And _that_ brings Kurt back out of himself to stare at Blaine.

"I meant," Tina says after a moment, trying to match Blaine's tone, but mostly coming out awkward, "that I felt, um, honored? That you felt safe enough with us. To be yourselves. I liked. I liked seeing you like that."

"Oh," says Kurt. There's a pause.

"We should all go to Pride!" Mike blurts. Everyone turns to blink at him. "You know, like, a pride parade? Isn't there one in Columbus?"

"We're, um, actually missing it, I think," Blaine says. "Like, now."

"Oh."

"Would you want to go to one, though? I would. Next year, we could organize a thing...."

Kurt's not sure why it feels weird and embarrassing to admit that, yes, he would like that, desperately much. "My whole life is a pride parade," he grumbles instead.

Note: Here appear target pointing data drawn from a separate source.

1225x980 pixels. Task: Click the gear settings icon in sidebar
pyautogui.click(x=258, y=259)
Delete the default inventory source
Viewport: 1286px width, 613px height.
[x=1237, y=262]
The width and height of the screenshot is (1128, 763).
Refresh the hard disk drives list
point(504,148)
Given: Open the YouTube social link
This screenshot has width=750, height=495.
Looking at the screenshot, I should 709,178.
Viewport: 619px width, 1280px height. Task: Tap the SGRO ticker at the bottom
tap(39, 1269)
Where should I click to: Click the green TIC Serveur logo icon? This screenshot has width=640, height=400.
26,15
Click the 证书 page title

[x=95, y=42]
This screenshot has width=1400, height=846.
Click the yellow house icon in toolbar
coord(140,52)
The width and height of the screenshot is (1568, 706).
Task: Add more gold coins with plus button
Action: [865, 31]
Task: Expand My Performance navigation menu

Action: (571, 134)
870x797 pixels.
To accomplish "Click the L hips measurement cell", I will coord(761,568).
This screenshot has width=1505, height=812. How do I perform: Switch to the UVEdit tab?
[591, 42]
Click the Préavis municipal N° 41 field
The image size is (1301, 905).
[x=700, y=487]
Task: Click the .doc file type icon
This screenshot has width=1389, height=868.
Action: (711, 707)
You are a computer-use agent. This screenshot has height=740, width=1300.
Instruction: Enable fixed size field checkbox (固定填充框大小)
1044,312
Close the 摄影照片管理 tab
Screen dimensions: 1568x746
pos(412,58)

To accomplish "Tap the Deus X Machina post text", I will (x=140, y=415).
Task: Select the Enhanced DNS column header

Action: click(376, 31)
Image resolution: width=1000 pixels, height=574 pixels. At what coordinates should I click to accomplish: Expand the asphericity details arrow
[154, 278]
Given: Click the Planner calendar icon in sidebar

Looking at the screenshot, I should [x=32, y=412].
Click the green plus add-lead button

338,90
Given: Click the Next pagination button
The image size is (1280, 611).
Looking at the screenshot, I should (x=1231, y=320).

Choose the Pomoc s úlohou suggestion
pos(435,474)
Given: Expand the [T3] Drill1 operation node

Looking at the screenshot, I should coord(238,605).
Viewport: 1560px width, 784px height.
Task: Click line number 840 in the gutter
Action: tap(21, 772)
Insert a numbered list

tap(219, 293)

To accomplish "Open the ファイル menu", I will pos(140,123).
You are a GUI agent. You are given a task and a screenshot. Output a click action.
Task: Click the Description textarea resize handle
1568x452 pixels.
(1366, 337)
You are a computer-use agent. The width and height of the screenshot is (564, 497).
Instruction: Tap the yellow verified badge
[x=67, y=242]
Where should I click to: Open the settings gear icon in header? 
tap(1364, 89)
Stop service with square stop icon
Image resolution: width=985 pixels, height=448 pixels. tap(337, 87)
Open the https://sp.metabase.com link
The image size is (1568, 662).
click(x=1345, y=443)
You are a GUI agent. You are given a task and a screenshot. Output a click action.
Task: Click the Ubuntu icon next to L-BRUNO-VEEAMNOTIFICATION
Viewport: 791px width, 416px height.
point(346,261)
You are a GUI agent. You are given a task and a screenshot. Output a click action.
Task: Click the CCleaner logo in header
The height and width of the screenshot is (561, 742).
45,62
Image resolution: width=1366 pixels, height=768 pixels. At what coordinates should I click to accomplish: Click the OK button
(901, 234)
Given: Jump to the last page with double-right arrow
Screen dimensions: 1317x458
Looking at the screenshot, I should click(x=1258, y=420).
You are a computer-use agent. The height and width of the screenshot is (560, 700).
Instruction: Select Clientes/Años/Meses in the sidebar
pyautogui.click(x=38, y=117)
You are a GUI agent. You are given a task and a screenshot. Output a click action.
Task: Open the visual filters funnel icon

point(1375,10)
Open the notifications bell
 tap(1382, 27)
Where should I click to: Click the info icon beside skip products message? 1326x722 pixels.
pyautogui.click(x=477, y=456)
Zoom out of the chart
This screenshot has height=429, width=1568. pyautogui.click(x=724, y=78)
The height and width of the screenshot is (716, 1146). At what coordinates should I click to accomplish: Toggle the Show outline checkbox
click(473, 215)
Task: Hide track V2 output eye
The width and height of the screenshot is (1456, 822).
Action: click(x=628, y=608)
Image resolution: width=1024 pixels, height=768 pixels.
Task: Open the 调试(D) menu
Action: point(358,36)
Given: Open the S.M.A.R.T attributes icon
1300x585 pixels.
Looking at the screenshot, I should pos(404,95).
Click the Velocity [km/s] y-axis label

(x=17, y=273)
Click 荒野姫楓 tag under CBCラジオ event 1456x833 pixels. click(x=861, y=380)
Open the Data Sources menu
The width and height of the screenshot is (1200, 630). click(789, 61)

"Well, that's a big, fat lie. You wouldn't be caught dead in that much pleather."

"True; there is not enough pride in the world to justify the pleather."

*

It's one of the best sleepovers of Blaine's life. Different from late nights at Dalton, which held their fair share of sophomoric philosophizing interrupted by sing-alongs; more intimate, with their four heads propped close together down in the just-adequate space between his gran's TV stand and awful floral sofa. He's sort of glad that he and Kurt seem to have managed to cheat their way out of the whole awkward "hello yes these are my pajamas" bit by doing it while Blaine was drunk. Kurt looks relaxed and, to Blaine's eyes, effortlessly sensual in his piped silk. Blaine, not knowing what to expect from Mike, is keeping it simple with plaid bottoms and a Dalton Athletics tee, but he kind of can't wait to do this again and show off his real pajamas to Kurt. 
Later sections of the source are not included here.